Dear fellow members of the Reading community:
I hope this message finds you healthy and well and that you are finding moments of peace, comfort, and joy in this challenging time.
In this challenging time, misinformation abounds, amplified and spread by social media, and it can be difficult to ascertain what is true. Here in Reading, I have witnessed misinformation regarding the ad hoc committee on human rights spread via social media and elevated in multiple letters to the editor published in the Reading Post and the Reading Patch over the past year, including in one published just this past week.
As the former co-chair of the ad hoc committee on human rights, which completed its work in December 2020, I am proud of the work of the ad hoc committee and firmly support its recommendation to fund the position of Director of Equity and Social Justice for the town as a part of a structure modeled after the Reading Coalition for Prevention and Support. My support for that position will be the subject of a separate letter to the editor, but you can read more about the proposed position in a letter to November Town Meeting from me and my co-chair, Carlo Bacci, or on the Reading Public Library’s website. I would like to take this opportunity to challenge the misinformation I have seen repeated throughout the last year relative to the work of the committee by sharing what I know:
1. My colleague Vanessa Alvarado was not solely responsible for the appointment of the original ad hoc committee members.

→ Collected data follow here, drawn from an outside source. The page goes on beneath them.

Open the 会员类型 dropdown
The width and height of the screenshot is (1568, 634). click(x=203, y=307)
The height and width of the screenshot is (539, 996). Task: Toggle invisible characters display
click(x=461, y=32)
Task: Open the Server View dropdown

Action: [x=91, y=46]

In fact, the original appointments were made by unanimous vote of all five members of the Select Board at the time- Vanessa Alvarado, Barry Berman, Dan Ensminger, Andy Friedmann, and John Halsey. 

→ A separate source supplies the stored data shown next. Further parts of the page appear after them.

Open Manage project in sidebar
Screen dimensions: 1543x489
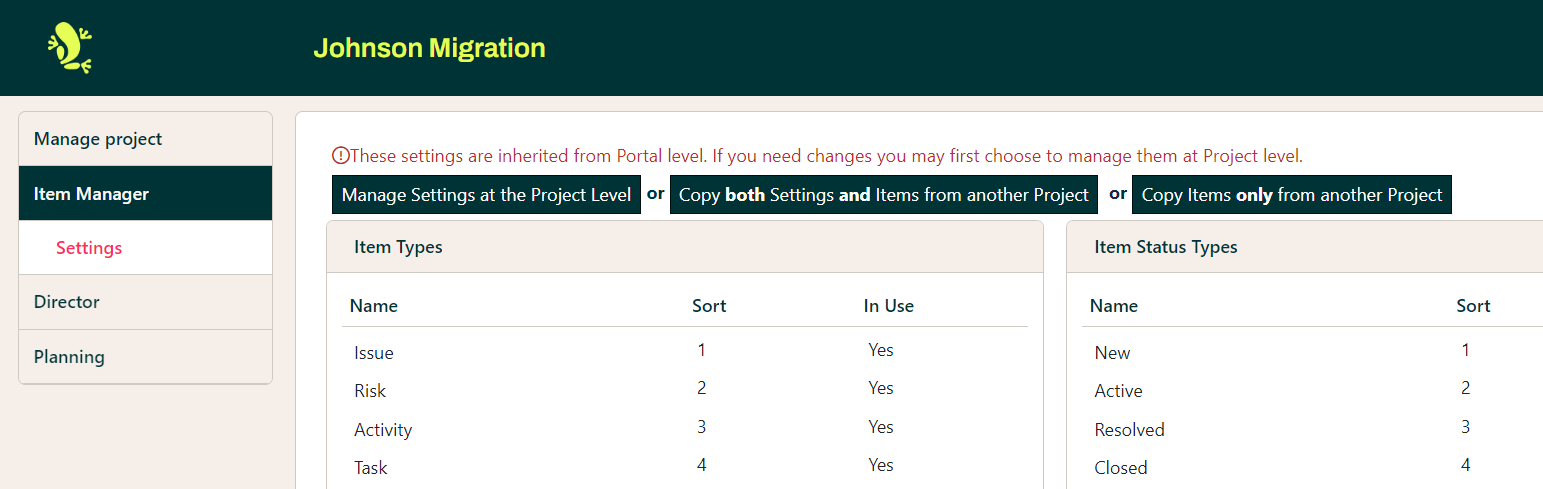[98, 139]
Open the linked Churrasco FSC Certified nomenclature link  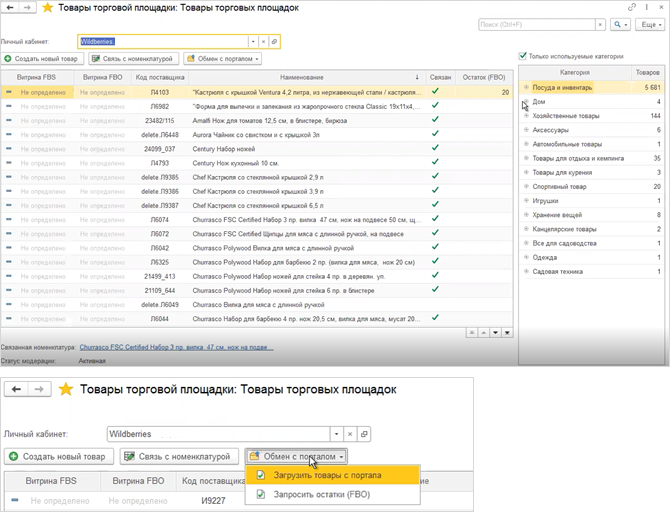click(x=176, y=347)
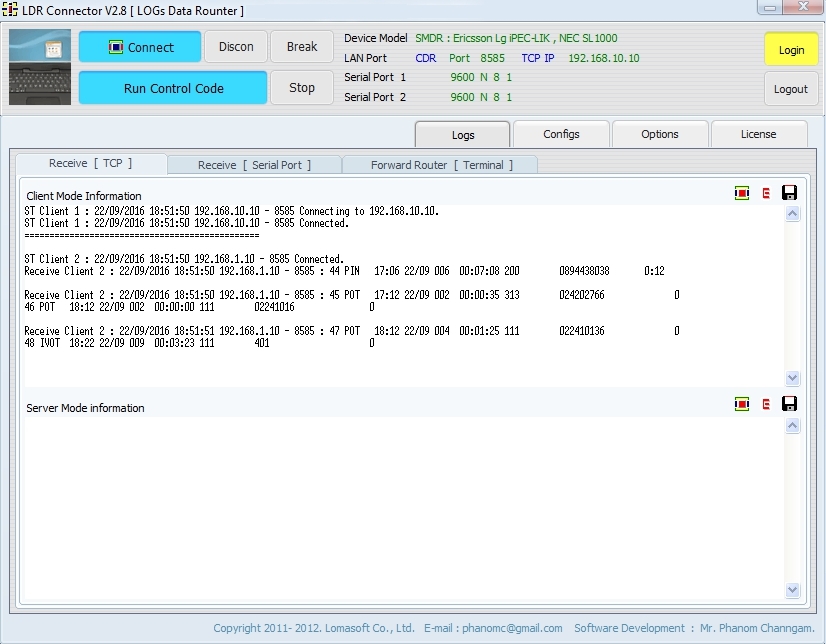Click the red record icon in Client Mode Information
Image resolution: width=826 pixels, height=644 pixels.
pos(741,193)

It is true that the committee, in its original iteration, included two non-residents: the Superintendent of Schools and the parent of an RPS student who participated in the METCO program. I believe the intention of the then-Board was good: to include a diverse and representative cross-section of our community and to bring important school perspectives to the table in its appointments, goals I certainly support. When I was tapped as a co-chair of the ad hoc committee soon after my election on 4/2/19, I was made aware that, under the Town Charter, non-residents could not be appointed to town committees, and I worked with the ad hoc committee and Town Counsel to develop a solution that would comply with the Charter while still allowing the participation of a representative cross-section of the community in the process. The solution we ulitmately adopted was to have the designated elected officials from the Select Board, School Committee, and Library Board of Trustees serve as the members of the ad hoc committee, while including members of the Reading community in the process as advisors- a proposal made by a resident participating in the process and one approved by Town Counsel.

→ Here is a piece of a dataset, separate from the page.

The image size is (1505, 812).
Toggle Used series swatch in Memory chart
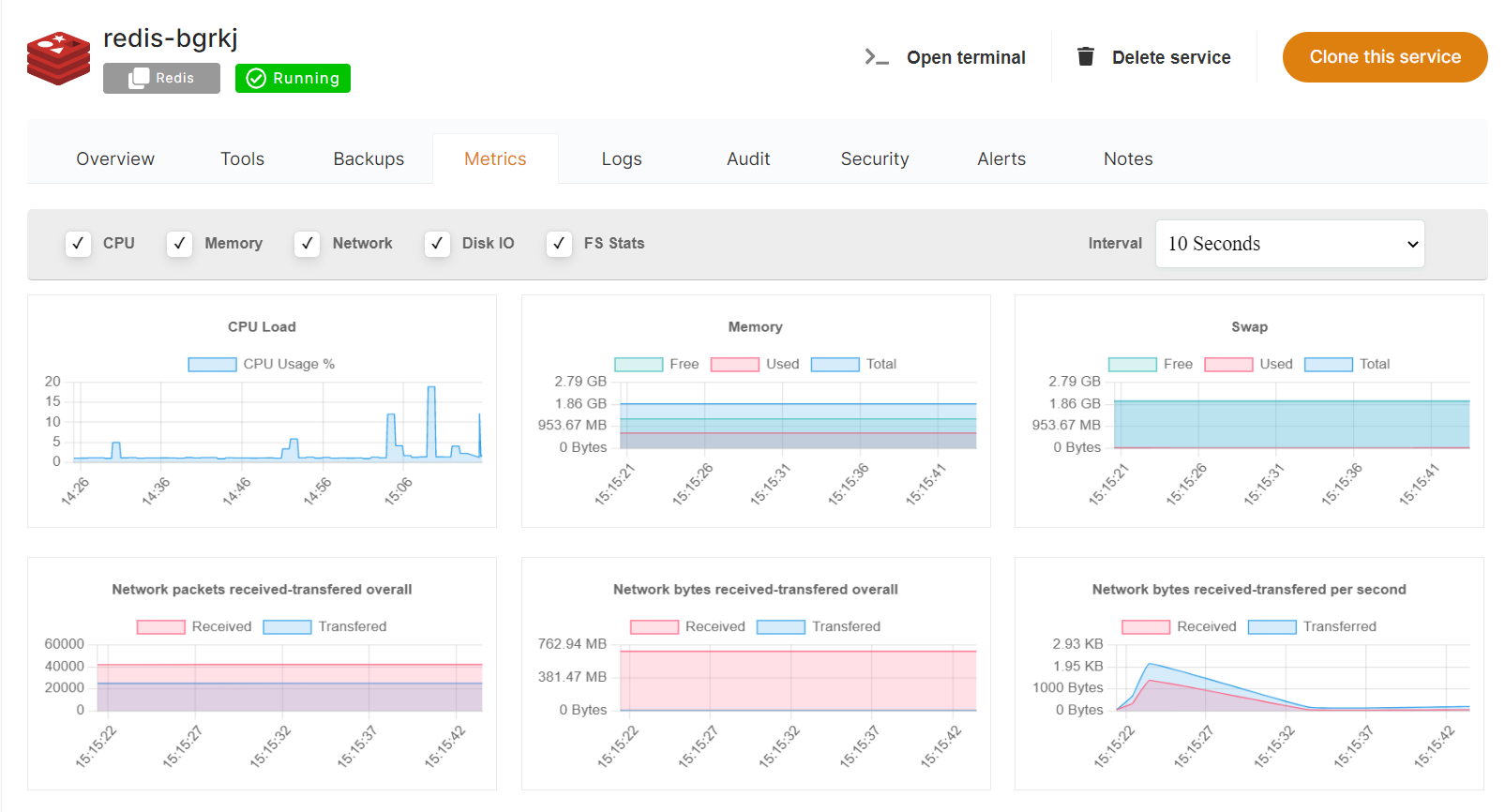coord(734,365)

We committed to utilize a consensus-building process in our work, and nothing in my tenure on the Select Board has given me a greater sense of pride or satisfaction than when all individuals present in the room indicated by a raising of hands their approval of the general direction of hiring a Director of Equity and Social Justice and creating a group modeled after the Reading Coalition for Prevention and Support in the ad hoc committee’s meeting on January 30, 2020. At the committee’s final meeting on December 23, 2020, all members and ad hoc committee advisors likewise expressed their approval, with all members voting to adopt a letter expressing such support for the recommendation.
2. The ad hoc committee on human rights did not cost the Town $10,000 in legal fees.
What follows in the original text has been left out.